### WHAT TO DO
Having found the line that holds "Instruction: Tap the LINE app icon", give that line and all lines after it again, word for word, through the end of the data below.

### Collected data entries

..........

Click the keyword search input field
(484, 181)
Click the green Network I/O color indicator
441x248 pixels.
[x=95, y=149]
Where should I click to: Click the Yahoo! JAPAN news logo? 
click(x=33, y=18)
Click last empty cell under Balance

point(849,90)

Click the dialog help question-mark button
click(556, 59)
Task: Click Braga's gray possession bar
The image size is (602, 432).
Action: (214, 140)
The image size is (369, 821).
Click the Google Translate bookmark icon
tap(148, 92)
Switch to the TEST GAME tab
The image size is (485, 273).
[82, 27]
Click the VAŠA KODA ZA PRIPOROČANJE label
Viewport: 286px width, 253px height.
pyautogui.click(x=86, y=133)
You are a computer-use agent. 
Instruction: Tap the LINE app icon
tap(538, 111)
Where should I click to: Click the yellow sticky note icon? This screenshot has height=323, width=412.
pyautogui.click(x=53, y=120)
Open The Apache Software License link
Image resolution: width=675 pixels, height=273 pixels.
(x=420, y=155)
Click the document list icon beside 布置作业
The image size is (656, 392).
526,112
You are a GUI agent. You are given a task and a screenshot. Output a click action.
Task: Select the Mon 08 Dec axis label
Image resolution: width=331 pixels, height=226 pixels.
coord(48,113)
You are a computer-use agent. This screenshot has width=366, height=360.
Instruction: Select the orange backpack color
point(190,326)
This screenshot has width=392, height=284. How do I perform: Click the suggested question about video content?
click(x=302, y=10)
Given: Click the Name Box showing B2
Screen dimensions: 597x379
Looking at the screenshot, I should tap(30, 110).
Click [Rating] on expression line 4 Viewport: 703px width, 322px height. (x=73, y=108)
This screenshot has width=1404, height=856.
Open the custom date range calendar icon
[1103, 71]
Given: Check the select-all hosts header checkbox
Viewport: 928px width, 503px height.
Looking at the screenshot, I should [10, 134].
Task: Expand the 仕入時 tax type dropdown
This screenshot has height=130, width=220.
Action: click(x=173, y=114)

..........

### SOLUTION
Instruction: Tap the LINE app icon
tap(538, 111)
Where should I click to: Click the yellow sticky note icon? This screenshot has height=323, width=412.
pyautogui.click(x=53, y=120)
Open The Apache Software License link
Image resolution: width=675 pixels, height=273 pixels.
(x=420, y=155)
Click the document list icon beside 布置作业
The image size is (656, 392).
526,112
You are a GUI agent. You are given a task and a screenshot. Output a click action.
Task: Select the Mon 08 Dec axis label
Image resolution: width=331 pixels, height=226 pixels.
coord(48,113)
You are a computer-use agent. This screenshot has width=366, height=360.
Instruction: Select the orange backpack color
point(190,326)
This screenshot has width=392, height=284. How do I perform: Click the suggested question about video content?
click(x=302, y=10)
Given: Click the Name Box showing B2
Screen dimensions: 597x379
Looking at the screenshot, I should tap(30, 110).
Click [Rating] on expression line 4 Viewport: 703px width, 322px height. (x=73, y=108)
This screenshot has width=1404, height=856.
Open the custom date range calendar icon
[1103, 71]
Given: Check the select-all hosts header checkbox
Viewport: 928px width, 503px height.
Looking at the screenshot, I should [10, 134].
Task: Expand the 仕入時 tax type dropdown
This screenshot has height=130, width=220.
Action: click(x=173, y=114)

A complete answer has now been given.